Eğer hükümet pazardaki, bakkal diyemiyorum, üç harfliler yüzünden yok oldular, marketteki, kasaptaki yangını söndüremezse, 2023 seçimlerinde TBMM’deki tablo 2015’ten çok farklı olacak.

Selçuk Türkoğlu’nun basın açıklamasında söyledikleriyle sizleri baş başa bırakayım.

“Domates, biber, patlıcan, soğan, patates, marul, maydanoz. Hepsi lüks oldu lüks!

Vatandaş masasına çoban salata bile yapıp da koyamaz oldu, siz neyin kafasını yaşıyorsunuz?

Makarnada bile fiyatlar geçen ay tam 12.72 yükseldi. Yumurtada yüzde 9.62; Şebeke suyunda da yüzde 7.17 oldu. Yani evimizdeki çeşmelerden bile dert akıyor dert.

Kadın giyimde yüzde 12.38, erkek giyimde yüzde 9.40’lık artış kaydedilirken, vatandaş üstüne başına ikinci el kıyafet bakmaya başladı. Kırtasiye ve çizim malzemeleri de yüzde 11.79 yükseldi.”

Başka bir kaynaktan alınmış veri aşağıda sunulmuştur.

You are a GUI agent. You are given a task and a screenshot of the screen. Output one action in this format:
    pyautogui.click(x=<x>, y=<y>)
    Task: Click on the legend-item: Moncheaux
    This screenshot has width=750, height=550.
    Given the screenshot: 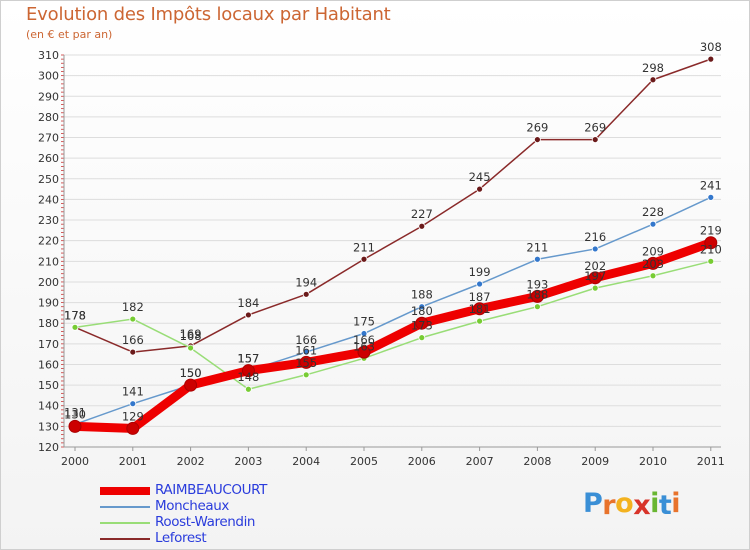 What is the action you would take?
    pyautogui.click(x=220, y=506)
    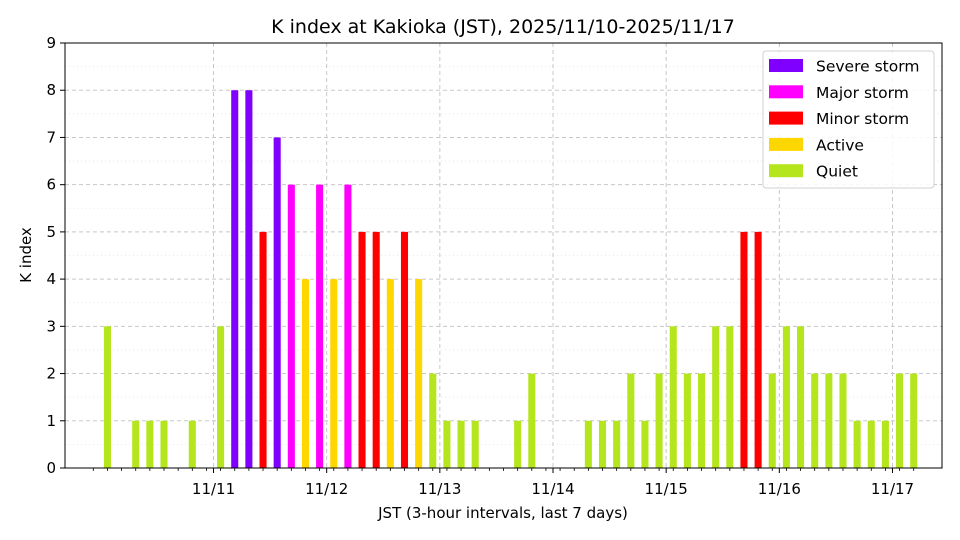  What do you see at coordinates (51, 468) in the screenshot?
I see `y-tick-label: 0` at bounding box center [51, 468].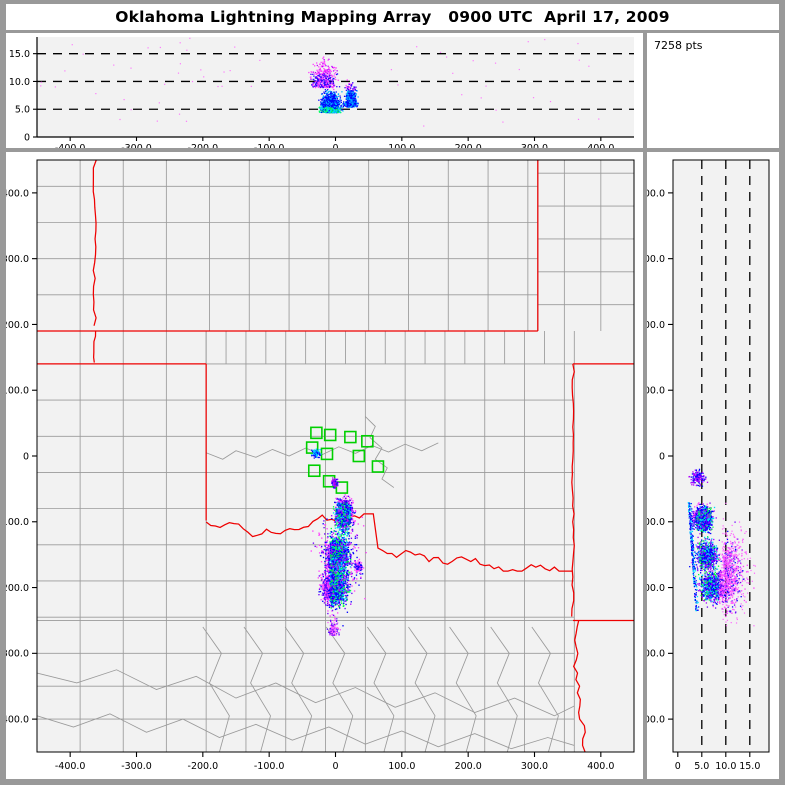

Daha bir sürü sıkıntı sıraladı Türkoğlu. Ne yazmakla, ne de cılız sesle haykırmak sonucu değiştirmiyor; zam sağanağı sona ermiyor.

Gözler Aralık’a çevrilmiş; EYT, asgari ücret ve emekli maaşlarına yapılacak artışlara.

Seçime kadar popülist politikaları daha fazla göreceğiz. Beraberinde enflasyonun yükselişini seyretmeye devam edeceğiz.

Ya seçim sonrası, işte asıl buhran cicim ayı bitince başlayacak, yani Allah sonumuzu hayreylesin!